A robust optimization approach to flow decomposition
Moritz Stinzendörfer, Philine Schiewe, Fabricio Oliveira
TL;DR
This work generalizes the minimum flow decomposition problem to inexact edge flows bounded by $f^l_{uv}$ and $f^u_{uv}$ and develops a robust optimization framework, including two adjustable formulations (MA and LA) for the weighted inexact case MWIFDP. It establishes the computational complexity landscape, showing polynomial-time solvability in key special cases and NP-hardness in general, and it introduces strict and adjustable robustness with budgeted and interval uncertainty sets.

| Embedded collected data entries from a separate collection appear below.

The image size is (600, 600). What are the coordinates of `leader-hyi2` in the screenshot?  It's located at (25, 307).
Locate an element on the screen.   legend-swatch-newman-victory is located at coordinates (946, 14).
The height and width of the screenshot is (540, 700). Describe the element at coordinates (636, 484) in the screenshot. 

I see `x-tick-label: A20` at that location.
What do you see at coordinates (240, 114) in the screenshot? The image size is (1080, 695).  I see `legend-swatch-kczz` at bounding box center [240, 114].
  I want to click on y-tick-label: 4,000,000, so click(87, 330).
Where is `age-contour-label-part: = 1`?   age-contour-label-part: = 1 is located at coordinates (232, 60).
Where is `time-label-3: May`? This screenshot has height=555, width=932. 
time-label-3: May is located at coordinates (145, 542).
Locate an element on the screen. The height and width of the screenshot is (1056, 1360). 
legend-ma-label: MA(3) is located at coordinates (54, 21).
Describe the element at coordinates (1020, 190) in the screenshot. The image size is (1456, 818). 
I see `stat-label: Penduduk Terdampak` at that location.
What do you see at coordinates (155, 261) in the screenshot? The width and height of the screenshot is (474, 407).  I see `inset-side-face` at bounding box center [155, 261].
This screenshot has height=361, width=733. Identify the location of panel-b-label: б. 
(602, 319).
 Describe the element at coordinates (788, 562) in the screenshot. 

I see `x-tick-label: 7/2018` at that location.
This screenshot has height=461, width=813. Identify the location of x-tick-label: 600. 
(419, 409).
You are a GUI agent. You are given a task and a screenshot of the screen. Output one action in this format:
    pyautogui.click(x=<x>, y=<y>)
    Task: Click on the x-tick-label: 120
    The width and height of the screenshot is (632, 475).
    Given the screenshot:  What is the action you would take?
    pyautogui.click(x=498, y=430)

The paper further presents two adjustable robust problem formulations, along with a column-and-constraint generation approach, and demonstrates via computational experiments that adaptability substantially reduces the number of paths and improves robustness compared to solving each scenario independently. These findings highlight practical benefits for applications in genomics and transportation, and point to future opportunities in scalable solution methods and alternative uncertainty models.
Abstract
In this paper, we generalize the minimum flow decomposition problem (MFD) to incorporate uncertain edge capacities and tackle it from the perspective of robust optimization. In the classical flow decomposition problem, a network flow is decomposed into a set of weighted paths from a fixed source node to a fixed sink node that precisely represents the flow distribution across all edges. MFD problems permeate multiple important applications, including reconstructing genomic sequences to representing the flow of goods or passengers in distribution networks. Inspired by these applications, we generalize the MFD to an inexact case with bounded flow values, provide a detailed analysis, and explore different variants that are solvable in polynomial time. Moreover, we introduce the concept of robust flow decomposition by incorporating uncertain bounds and applying different robustness concepts to handle the uncertainty. Finally, we present two different adjustably robust problem formulations and perform computational experiments illustrating the benefit of adjustability.